We, the Christians, are called to live out our Baptismal promises through charity, selflessness, and prayer. We are all called to be saints, missionaries of charity and combatants of injustices. We are called to sanctify the world and bring all peoples to Christ through the Church. Church’s dogmatic constitution Lumen Gentium 33 teaches: “The lay apostolate is a participation in the salvific mission of the Church itself. Through their baptism and confirmation, all are commissioned to that apostolate by the Lord Himself. Moreover, by the sacraments, especially holy Eucharist, that charity toward God and man which is the soul of the apostolate is communicated and nourished.
Now the laity is called in a special way to make the Church present and operative in those places and circumstances where only through them can it become the salt of the earth. Thus every layperson, in virtue of the very gifts bestowed upon him/her, is at the same time a witness and a living instrument of the mission of the Church itself ‘according to the measure of Christ’s bestowal’.” How do we look at and serve others?
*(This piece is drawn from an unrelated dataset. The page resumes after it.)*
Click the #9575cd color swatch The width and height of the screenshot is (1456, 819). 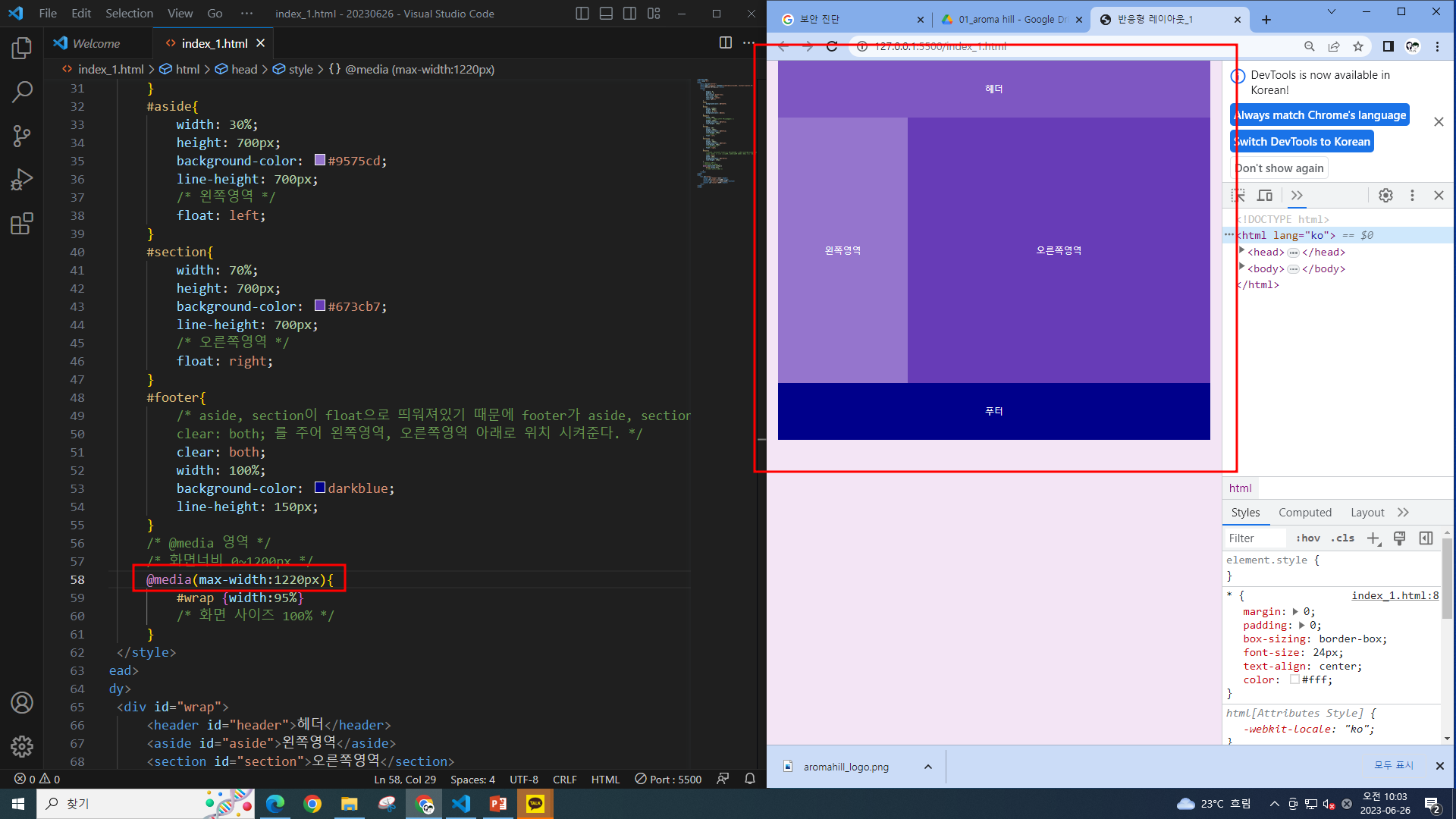[320, 161]
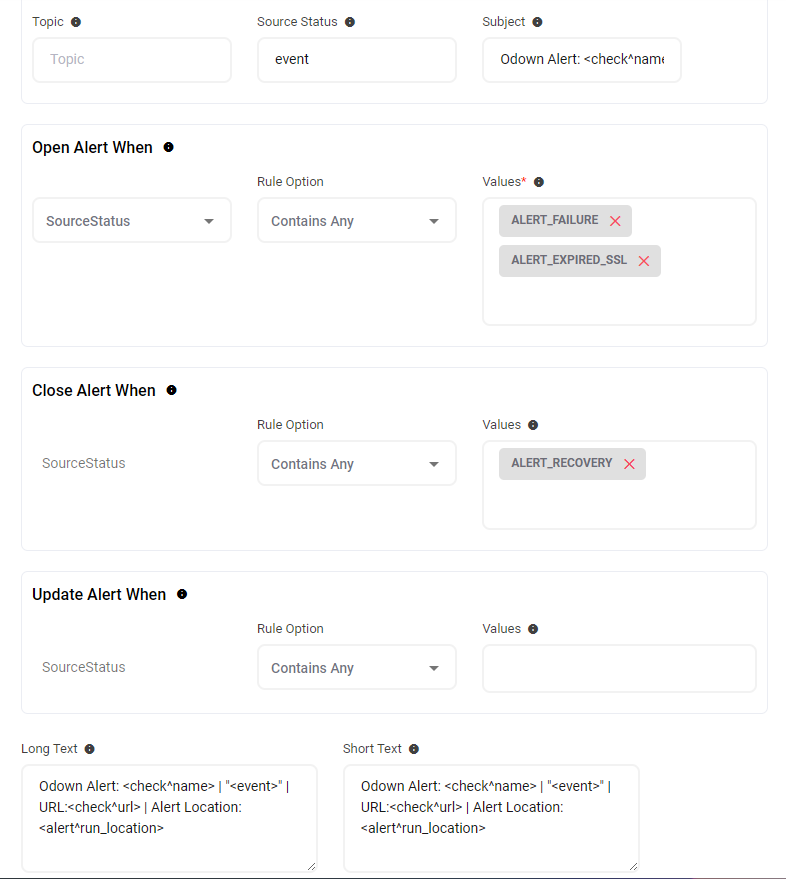
Task: Click the Source Status field containing event
Action: click(357, 60)
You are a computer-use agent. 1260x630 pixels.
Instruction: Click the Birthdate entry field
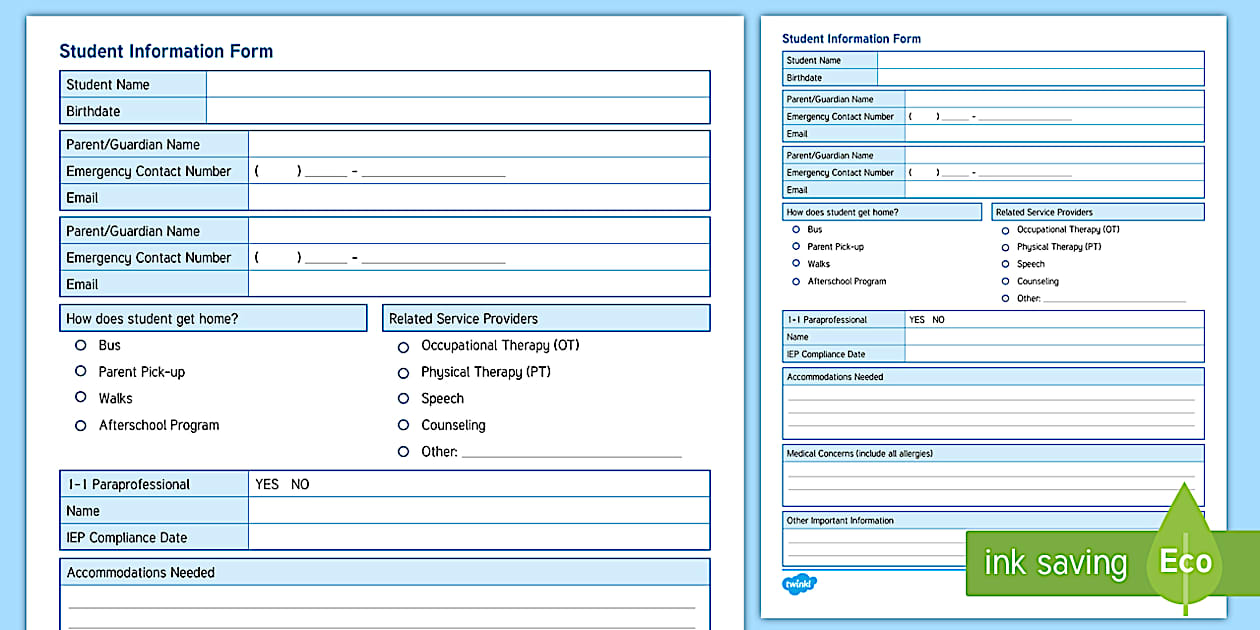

Racism is another poverty and a sin almost nobody confesses. Like pollution, it is a “sin of the world” that is everybody’s responsibility but apparently nobody’s fault.
One could hardly imagine a more fitting patron of Christian justice and mercy than Martin de Porres on the part of those discriminated persons and on the part of reformed racists.
Looking at Martin’s lesson of charity, selflessness, prayer, and healing, we see examples of how we can serve. Our lives must be centred, focused, and driven by prayer and the Sacraments. It is impossible to accomplish the work Christ is calling us to, or the mission of becoming a saint, without prayer. In prayer we become like Jesus.
Charity fights poverty. We can bring healing to others by forgiving old grudges and wounds, visiting and serving the sick in the hospital or in our own families and, moreover, to love every rich and poor human as our brother and sister for we have only one Father in heaven.
We can also bring Christ to others so that the wounds of sin and death can be healed in the lost. St. Martin de Porres’ extraordinary witness and example; helps light the way for each one of us as we keep our eyes fixed on the crown of glory that awaits us in the words: “Well done good and faithful servant” (Mt 25:23).